START Extracted text

The April 26 article “As Pandemic Lifts, Landlords Await Relief on Evictions” favors landlords and presents a superficial analysis of what is happening in Chicago’s rental market as it relates to COVID.
First, the article interviews Corey Oliver, a developer/landlord who owns 140 units on the South and West Sides. A developer of this size should not be viewed as a mom and pop owner or even a small property owner. We are sympathetic to the plight of small landlords weathering the pandemic who truly find themselves in a tenuous situation. A property owner of 140 units is an investor.
Second, rents make up only a fraction of the way that investors/landlords make money. The article makes no mention of the money property owners make when selling property and the tax breaks and depreciation they receive.
Third, the article wonders whether landlords are “being left behind in official recovery plans.” It makes no mention of the tens of thousands of dollars in COVID rent arrearage funds that have already been allocated and distributed directly to landlords, not to mention the tens of thousands in the pipeline. This article also failed to include the voice of a single tenant who might speak to the difficulties of keeping up with rent payments while losing employment during the pandemic.
Further, the notion that landlords do not want to evict tenants is false. As evidence, before the pandemic, the majority of evictions were for less than $2,500 in back rent. Most landlords make little if any effort to negotiate terms with renters struggling with financial problems, and when landlords bring a case to eviction court, it results in an eviction order 60 percent of the time.

END Extracted text

## Tasks to carry out
**a)** Please reproduce the stretch of the letter on Chicago evictions from "First, the article" through "is an investor." word for word.
**b)** In the letter on Chicago evictions, on what grounds is the notion that landlords do not want to evict tenants called false?
The listing that comes next is taken from a separate source.

START Data to examine

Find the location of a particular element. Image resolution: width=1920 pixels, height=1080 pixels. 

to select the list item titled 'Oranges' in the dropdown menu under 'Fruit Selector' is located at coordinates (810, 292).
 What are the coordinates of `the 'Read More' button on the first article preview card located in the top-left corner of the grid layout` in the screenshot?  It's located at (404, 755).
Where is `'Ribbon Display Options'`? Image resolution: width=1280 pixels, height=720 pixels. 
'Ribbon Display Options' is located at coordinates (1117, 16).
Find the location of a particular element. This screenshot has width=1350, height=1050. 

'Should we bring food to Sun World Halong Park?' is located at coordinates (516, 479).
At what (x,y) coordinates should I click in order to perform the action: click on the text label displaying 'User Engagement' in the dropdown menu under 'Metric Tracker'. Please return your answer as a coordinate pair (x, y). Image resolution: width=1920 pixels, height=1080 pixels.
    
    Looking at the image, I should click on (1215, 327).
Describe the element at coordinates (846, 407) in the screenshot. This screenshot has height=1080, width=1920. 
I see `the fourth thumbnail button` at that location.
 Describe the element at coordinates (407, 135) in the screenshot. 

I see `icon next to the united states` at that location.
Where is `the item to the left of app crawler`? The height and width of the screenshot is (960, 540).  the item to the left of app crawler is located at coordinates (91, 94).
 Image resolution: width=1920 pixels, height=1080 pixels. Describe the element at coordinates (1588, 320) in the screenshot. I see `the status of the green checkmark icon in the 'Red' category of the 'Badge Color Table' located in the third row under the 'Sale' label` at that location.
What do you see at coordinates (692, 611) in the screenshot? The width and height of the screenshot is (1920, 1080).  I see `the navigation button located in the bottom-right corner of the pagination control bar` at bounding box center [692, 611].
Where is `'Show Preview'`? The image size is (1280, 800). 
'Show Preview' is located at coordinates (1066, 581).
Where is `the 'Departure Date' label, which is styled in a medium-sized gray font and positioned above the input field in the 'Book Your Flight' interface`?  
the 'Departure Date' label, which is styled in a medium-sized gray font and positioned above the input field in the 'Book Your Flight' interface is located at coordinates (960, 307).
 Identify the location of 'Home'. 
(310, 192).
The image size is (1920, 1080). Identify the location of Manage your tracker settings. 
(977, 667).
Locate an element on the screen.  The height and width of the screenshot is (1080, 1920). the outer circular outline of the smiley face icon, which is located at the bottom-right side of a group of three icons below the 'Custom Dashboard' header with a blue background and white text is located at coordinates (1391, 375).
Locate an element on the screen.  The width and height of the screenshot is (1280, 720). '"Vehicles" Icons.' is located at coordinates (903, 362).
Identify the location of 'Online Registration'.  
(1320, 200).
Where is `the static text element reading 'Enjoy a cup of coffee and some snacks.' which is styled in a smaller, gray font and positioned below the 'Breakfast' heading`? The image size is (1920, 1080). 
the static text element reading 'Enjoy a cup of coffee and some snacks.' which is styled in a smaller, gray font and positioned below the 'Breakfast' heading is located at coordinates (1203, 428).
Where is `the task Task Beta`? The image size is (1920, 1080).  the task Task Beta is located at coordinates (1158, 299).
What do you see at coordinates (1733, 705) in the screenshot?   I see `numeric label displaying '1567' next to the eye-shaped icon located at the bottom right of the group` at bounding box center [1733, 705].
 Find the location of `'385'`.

END Data to examine

## Answers by item number
**a)**
First, the article interviews Corey Oliver, a developer/landlord who owns 140 units on the South and West Sides. A developer of this size should not be viewed as a mom and pop owner or even a small property owner. We are sympathetic to the plight of small landlords weathering the pandemic who truly find themselves in a tenuous situation. A property owner of 140 units is an investor.

**b)** Before the pandemic, most evictions were for less than $2,500 in back rent. Most landlords make little if any effort to negotiate with renters in financial trouble, and their eviction court cases end in an eviction order 60 percent of the time.